WHAT YOU ARE ASKED TO DO: The expected result is every line of the records, printed exactly.

DATA:
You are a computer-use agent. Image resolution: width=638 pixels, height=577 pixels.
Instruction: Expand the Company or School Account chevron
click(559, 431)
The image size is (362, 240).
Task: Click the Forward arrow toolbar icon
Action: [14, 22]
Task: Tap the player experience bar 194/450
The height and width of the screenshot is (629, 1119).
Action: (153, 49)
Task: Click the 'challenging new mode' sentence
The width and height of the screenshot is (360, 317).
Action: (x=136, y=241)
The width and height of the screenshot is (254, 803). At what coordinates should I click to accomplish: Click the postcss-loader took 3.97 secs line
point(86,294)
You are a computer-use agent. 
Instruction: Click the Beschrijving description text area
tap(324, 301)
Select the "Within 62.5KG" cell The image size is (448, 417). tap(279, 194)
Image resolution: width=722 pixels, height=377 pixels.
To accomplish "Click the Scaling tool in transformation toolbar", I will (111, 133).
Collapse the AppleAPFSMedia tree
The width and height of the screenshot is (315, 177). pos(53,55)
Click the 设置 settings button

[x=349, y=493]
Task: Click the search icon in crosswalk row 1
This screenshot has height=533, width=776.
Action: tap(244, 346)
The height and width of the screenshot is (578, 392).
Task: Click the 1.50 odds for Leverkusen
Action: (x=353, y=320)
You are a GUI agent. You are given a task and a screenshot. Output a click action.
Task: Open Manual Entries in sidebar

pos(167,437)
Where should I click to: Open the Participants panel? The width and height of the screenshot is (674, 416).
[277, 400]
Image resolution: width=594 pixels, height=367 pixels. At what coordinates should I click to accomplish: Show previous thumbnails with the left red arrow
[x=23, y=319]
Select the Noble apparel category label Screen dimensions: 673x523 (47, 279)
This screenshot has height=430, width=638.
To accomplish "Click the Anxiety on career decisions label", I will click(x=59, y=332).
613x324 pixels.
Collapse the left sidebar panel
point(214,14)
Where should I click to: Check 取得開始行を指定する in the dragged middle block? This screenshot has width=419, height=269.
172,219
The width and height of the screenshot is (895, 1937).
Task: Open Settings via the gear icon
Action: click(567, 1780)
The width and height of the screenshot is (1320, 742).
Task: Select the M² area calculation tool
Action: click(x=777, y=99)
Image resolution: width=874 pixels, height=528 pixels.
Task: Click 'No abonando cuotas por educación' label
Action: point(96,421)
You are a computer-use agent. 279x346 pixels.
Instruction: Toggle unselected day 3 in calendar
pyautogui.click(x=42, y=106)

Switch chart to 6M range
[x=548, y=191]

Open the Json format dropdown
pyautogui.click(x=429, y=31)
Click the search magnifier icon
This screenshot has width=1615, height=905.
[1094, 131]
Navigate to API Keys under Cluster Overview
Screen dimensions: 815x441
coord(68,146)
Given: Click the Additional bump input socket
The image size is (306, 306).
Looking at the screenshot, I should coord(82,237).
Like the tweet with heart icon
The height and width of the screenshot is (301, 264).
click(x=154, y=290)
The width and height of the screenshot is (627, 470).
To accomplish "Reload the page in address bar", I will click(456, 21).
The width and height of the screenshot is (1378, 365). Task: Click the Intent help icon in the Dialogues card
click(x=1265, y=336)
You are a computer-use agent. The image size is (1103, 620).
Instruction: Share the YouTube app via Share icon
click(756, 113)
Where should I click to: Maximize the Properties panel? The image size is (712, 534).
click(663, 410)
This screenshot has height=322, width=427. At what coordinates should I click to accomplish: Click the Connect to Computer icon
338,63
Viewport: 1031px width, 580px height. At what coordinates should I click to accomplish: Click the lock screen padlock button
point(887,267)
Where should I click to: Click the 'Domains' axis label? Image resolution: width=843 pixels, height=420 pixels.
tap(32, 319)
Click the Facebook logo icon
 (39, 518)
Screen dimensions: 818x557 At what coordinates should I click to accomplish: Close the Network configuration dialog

WRITTEN SOLUTION:
You are a computer-use agent. Image resolution: width=638 pixels, height=577 pixels.
Instruction: Expand the Company or School Account chevron
click(559, 431)
The image size is (362, 240).
Task: Click the Forward arrow toolbar icon
Action: [14, 22]
Task: Tap the player experience bar 194/450
The height and width of the screenshot is (629, 1119).
Action: (153, 49)
Task: Click the 'challenging new mode' sentence
The width and height of the screenshot is (360, 317).
Action: (x=136, y=241)
The width and height of the screenshot is (254, 803). At what coordinates should I click to accomplish: Click the postcss-loader took 3.97 secs line
point(86,294)
You are a computer-use agent. 
Instruction: Click the Beschrijving description text area
tap(324, 301)
Select the "Within 62.5KG" cell The image size is (448, 417). tap(279, 194)
Image resolution: width=722 pixels, height=377 pixels.
To accomplish "Click the Scaling tool in transformation toolbar", I will (111, 133).
Collapse the AppleAPFSMedia tree
The width and height of the screenshot is (315, 177). pos(53,55)
Click the 设置 settings button

[x=349, y=493]
Task: Click the search icon in crosswalk row 1
This screenshot has height=533, width=776.
Action: tap(244, 346)
The height and width of the screenshot is (578, 392).
Task: Click the 1.50 odds for Leverkusen
Action: (x=353, y=320)
You are a GUI agent. You are given a task and a screenshot. Output a click action.
Task: Open Manual Entries in sidebar

pos(167,437)
Where should I click to: Open the Participants panel? The width and height of the screenshot is (674, 416).
[277, 400]
Image resolution: width=594 pixels, height=367 pixels. At what coordinates should I click to accomplish: Show previous thumbnails with the left red arrow
[x=23, y=319]
Select the Noble apparel category label Screen dimensions: 673x523 (47, 279)
This screenshot has height=430, width=638.
To accomplish "Click the Anxiety on career decisions label", I will click(x=59, y=332).
613x324 pixels.
Collapse the left sidebar panel
point(214,14)
Where should I click to: Check 取得開始行を指定する in the dragged middle block? This screenshot has width=419, height=269.
172,219
The width and height of the screenshot is (895, 1937).
Task: Open Settings via the gear icon
Action: click(567, 1780)
The width and height of the screenshot is (1320, 742).
Task: Select the M² area calculation tool
Action: click(x=777, y=99)
Image resolution: width=874 pixels, height=528 pixels.
Task: Click 'No abonando cuotas por educación' label
Action: point(96,421)
You are a computer-use agent. 279x346 pixels.
Instruction: Toggle unselected day 3 in calendar
pyautogui.click(x=42, y=106)

Switch chart to 6M range
[x=548, y=191]

Open the Json format dropdown
pyautogui.click(x=429, y=31)
Click the search magnifier icon
This screenshot has width=1615, height=905.
[1094, 131]
Navigate to API Keys under Cluster Overview
Screen dimensions: 815x441
coord(68,146)
Given: Click the Additional bump input socket
The image size is (306, 306).
Looking at the screenshot, I should coord(82,237).
Like the tweet with heart icon
The height and width of the screenshot is (301, 264).
click(x=154, y=290)
The width and height of the screenshot is (627, 470).
To accomplish "Reload the page in address bar", I will click(456, 21).
The width and height of the screenshot is (1378, 365). Task: Click the Intent help icon in the Dialogues card
click(x=1265, y=336)
You are a computer-use agent. The image size is (1103, 620).
Instruction: Share the YouTube app via Share icon
click(756, 113)
Where should I click to: Maximize the Properties panel? The image size is (712, 534).
click(663, 410)
This screenshot has height=322, width=427. At what coordinates should I click to accomplish: Click the Connect to Computer icon
338,63
Viewport: 1031px width, 580px height. At what coordinates should I click to accomplish: Click the lock screen padlock button
point(887,267)
Where should I click to: Click the 'Domains' axis label? Image resolution: width=843 pixels, height=420 pixels.
tap(32, 319)
Click the Facebook logo icon
 (39, 518)
Screen dimensions: 818x557 At what coordinates should I click to accomplish: Close the Network configuration dialog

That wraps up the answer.